Reproduce the listing below, substituting "Determine" for every occurrence of "Identify" and leaving all other text unchanged.
══ Dataset content ══
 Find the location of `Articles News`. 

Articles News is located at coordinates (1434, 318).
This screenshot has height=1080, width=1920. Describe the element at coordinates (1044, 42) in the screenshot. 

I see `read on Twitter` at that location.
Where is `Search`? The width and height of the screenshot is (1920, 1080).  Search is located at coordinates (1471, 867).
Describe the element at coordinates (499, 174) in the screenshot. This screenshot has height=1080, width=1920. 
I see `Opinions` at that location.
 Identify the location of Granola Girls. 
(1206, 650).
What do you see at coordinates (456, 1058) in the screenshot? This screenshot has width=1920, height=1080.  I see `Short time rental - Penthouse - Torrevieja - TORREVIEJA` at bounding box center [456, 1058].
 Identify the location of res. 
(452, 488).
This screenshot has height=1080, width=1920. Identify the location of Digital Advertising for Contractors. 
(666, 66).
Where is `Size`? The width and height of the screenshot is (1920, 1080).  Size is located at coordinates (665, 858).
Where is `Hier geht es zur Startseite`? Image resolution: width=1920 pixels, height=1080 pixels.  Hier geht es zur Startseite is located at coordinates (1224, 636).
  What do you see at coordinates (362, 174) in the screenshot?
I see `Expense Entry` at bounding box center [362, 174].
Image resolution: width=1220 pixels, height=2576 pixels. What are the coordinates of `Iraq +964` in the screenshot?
═══
■ **Solution**
 Find the location of `Articles News`. 

Articles News is located at coordinates (1434, 318).
This screenshot has height=1080, width=1920. Describe the element at coordinates (1044, 42) in the screenshot. 

I see `read on Twitter` at that location.
Where is `Search`? The width and height of the screenshot is (1920, 1080).  Search is located at coordinates (1471, 867).
Describe the element at coordinates (499, 174) in the screenshot. This screenshot has height=1080, width=1920. 
I see `Opinions` at that location.
 Determine the location of Granola Girls. 
(1206, 650).
What do you see at coordinates (456, 1058) in the screenshot? This screenshot has width=1920, height=1080.  I see `Short time rental - Penthouse - Torrevieja - TORREVIEJA` at bounding box center [456, 1058].
 Determine the location of res. 
(452, 488).
This screenshot has height=1080, width=1920. Determine the location of Digital Advertising for Contractors. 
(666, 66).
Where is `Size`? The width and height of the screenshot is (1920, 1080).  Size is located at coordinates (665, 858).
Where is `Hier geht es zur Startseite`? Image resolution: width=1920 pixels, height=1080 pixels.  Hier geht es zur Startseite is located at coordinates (1224, 636).
  What do you see at coordinates (362, 174) in the screenshot?
I see `Expense Entry` at bounding box center [362, 174].
Image resolution: width=1220 pixels, height=2576 pixels. What are the coordinates of `Iraq +964` in the screenshot?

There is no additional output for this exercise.